A is for iPod ... or pizza ... or cash: is offering rewards for good grades or perfect attendance a good way to boost performance, or a gimmick that sends the wrong message?

AuthorGuernsey, Lisa
PositionEDUCATION

Would you study harder and do better on a test if you knew there was a new iPod or $50 waiting for you if you did? That's the question at the center of a debate over offering students rewards for doing well in school.

Psychologists have long warned that such programs don't help students do better, and they may even lead to cheating. But economists believe offering rewards might be a valuable incentive, especially for struggling students.

Whichever side is right, programs that pay students or reward them with prizes like iPods are proliferating, especially in high-poverty areas. And now, efforts are under way to study these programs scientifically so educators can figure out if they work and how well. In some places, students can bring home hundreds of dollars for, say, taking an Advanced Placement course and doing well on the exam.

In New York City and Dallas, high school students are paid for doing well on A.P. tests. Another experiment was started last fall in 14 public schools in Washington, D.C., that are distributing checks for good grades, attendance, and behavior. A New Jersey school district offers rewards including free pizza for good grades and model behavior.

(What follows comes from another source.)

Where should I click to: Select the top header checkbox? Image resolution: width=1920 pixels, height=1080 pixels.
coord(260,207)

Chicago started a privately funded pilot program last fall offering cash for good grades to as many as 5,000 ninth-graders at 20 high schools. Students can earn $50 for an A, $35 for a B, and even a C brings $20. That means a straight-A student could earn up to $4,000 by the end of sophomore year, with students getting half the money immediately, and the other half when they graduate.

"The majority of our students don't come from families with a lot of economic wealth," Arne Duncan, Chicago's school superintendent, told the Chicago Tribune last fall.

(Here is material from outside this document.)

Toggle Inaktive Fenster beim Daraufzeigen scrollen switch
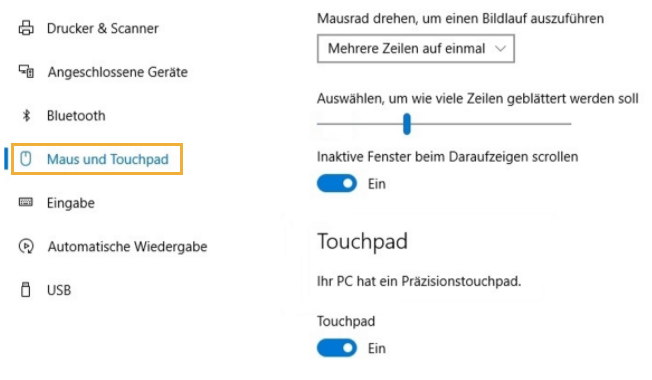This screenshot has width=652, height=380. [337, 183]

Duncan, who is now the U.S. Secretary of Education, said, "I'm always trying to level the playing field. This is the kind of incentive that middle-class families have had for decades."

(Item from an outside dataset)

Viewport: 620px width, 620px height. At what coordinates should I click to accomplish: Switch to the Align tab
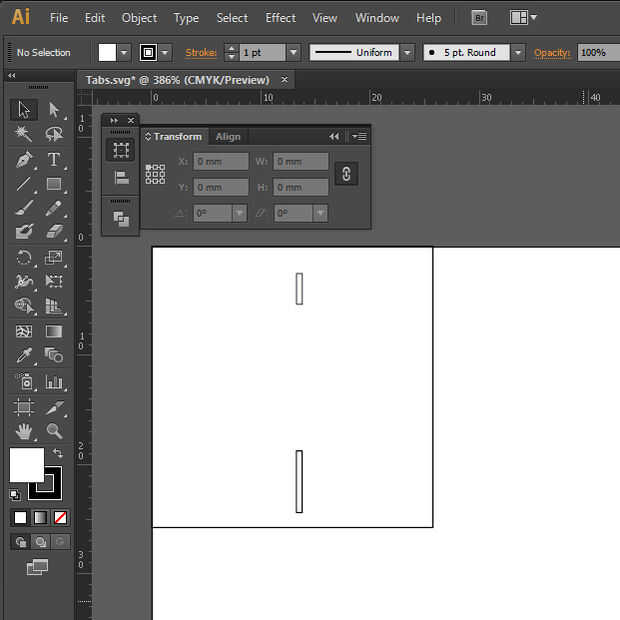click(228, 137)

Other student reward programs are about stuff more than money. At 80 tutoring centers in eight states run by Score! Educational Centers, a national for-profit company, students are encouraged to rack up points for good work and redeem them for prizes like jump ropes, yoga mats, or chess sets.

Last year, Riverside High School in Durham, N.C., began awarding iPods to sophomores who earned top scores on a statewide writing test. Monroe Wolf, now 16, was one of four students who earned the prize.

"It was a nice bonus," Wolf says. "But I was going to...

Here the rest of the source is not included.